Fiddly lace knitting in fine yarn, baby. That's where the heart lies.

Thursday, March 04, 2010

Acorn Stash

Acorn Stash socks are nothing like my other current project. They are fiddly lace knit on #1s in thin yarn.

How I love everything about them!

The yarn is Dream in Color Smooshy in the Strange Harvest colorway. It's a pretty good approximation of the floor of a stand of oaks. Click on the photo to make bigger and the acorns in the design will pop right out at you.

Monday, March 01, 2010

Thinking and Rethinking Pink

Almost a year ago, skeins and skeins of pink Cascade 220 Superwash arrived at my house. They're for a high-school graduation present for my younger daughter. I'm going to make her an afghan for her college dorm room.

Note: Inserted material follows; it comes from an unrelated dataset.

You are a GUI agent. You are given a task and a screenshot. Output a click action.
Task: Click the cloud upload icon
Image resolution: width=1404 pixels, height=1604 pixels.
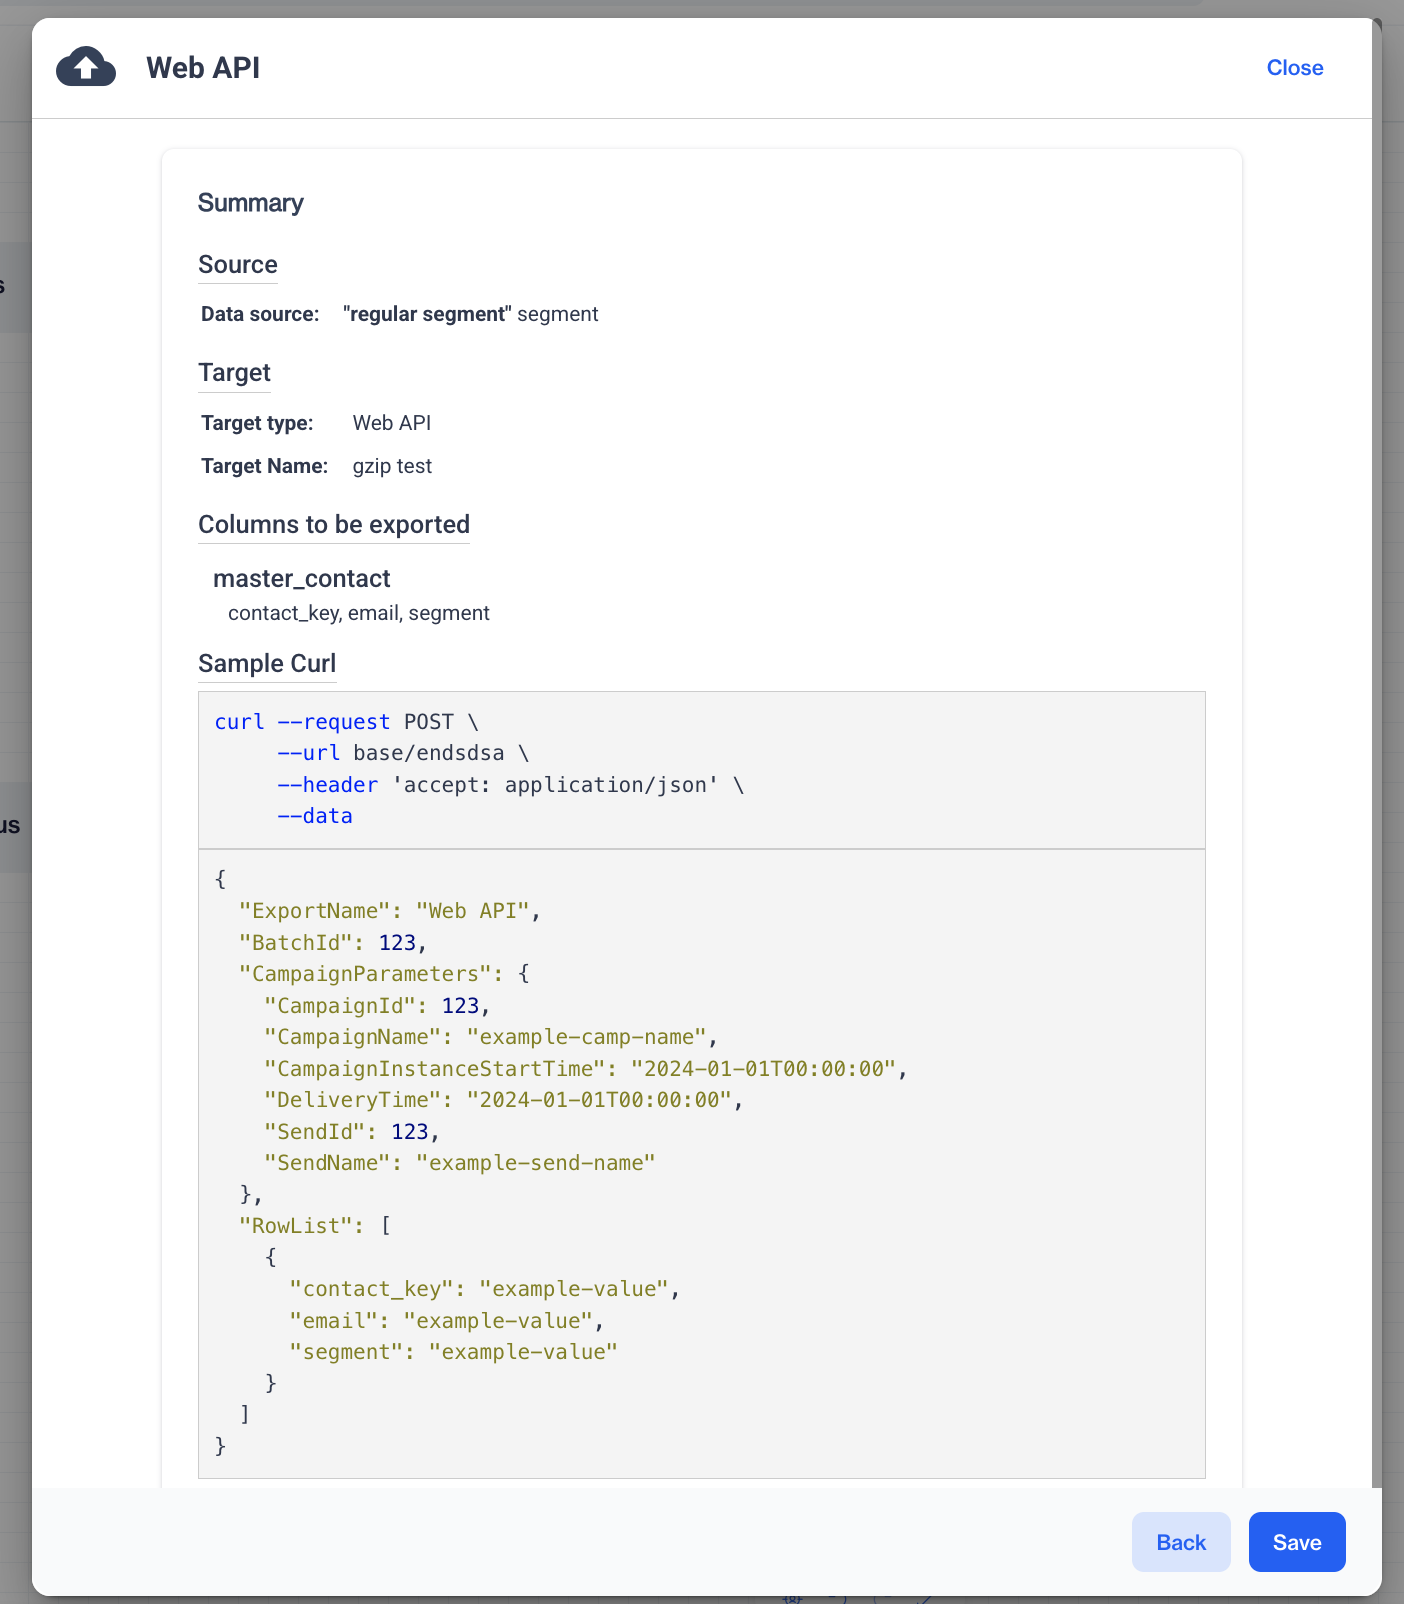(x=86, y=67)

But which afghan? If I were making one for myself, I'd go for theBabette Blanket. After that, I'd choose the Great American Aran Afghan.

My daughter hated Babette, was lukewarm towards the Great American Aran. She wants something all one color with lots of cables but not too seafaring, and no sampler squares.

I'm good with that. Now I looked for something worked either in strips or squares and the needle size smaller than 9. I'm more a lace knitter than an afghan knitter. A big shawl on little needles I can wrap my mind around. A big afghan on big needles I fought against.

I settled on an afghan made from a repeat of the same square which somehow looks really kicky in pink. The Debbie Bliss Comfort Square has plenty of cables (also plenty of bobbles) and definitely is not at all seafaring. Sadly, the effect of two blocks sewn together is not what I'd hoped. It's partly that the yarn needs to have more body for this job and partly that the square is a little wonky at the bottom so the join cannot be really smooth. You can see it in this picture. It's the little wavy bump. No, it doesn't block out very well.

I've decided to stop overthinking this afghan. I've decided to stop fighting the big needles. With doubled yarn, I cast on 150 stitches on #10s. The body will be moss stitch. There will be some kind of decorative border, either knit or crocheted. It will be something like Elizabeth Zimmerman's Stonington Shawl.

This will be good tv knitting. To go with, I have netflixed the murder mystery series "Castle".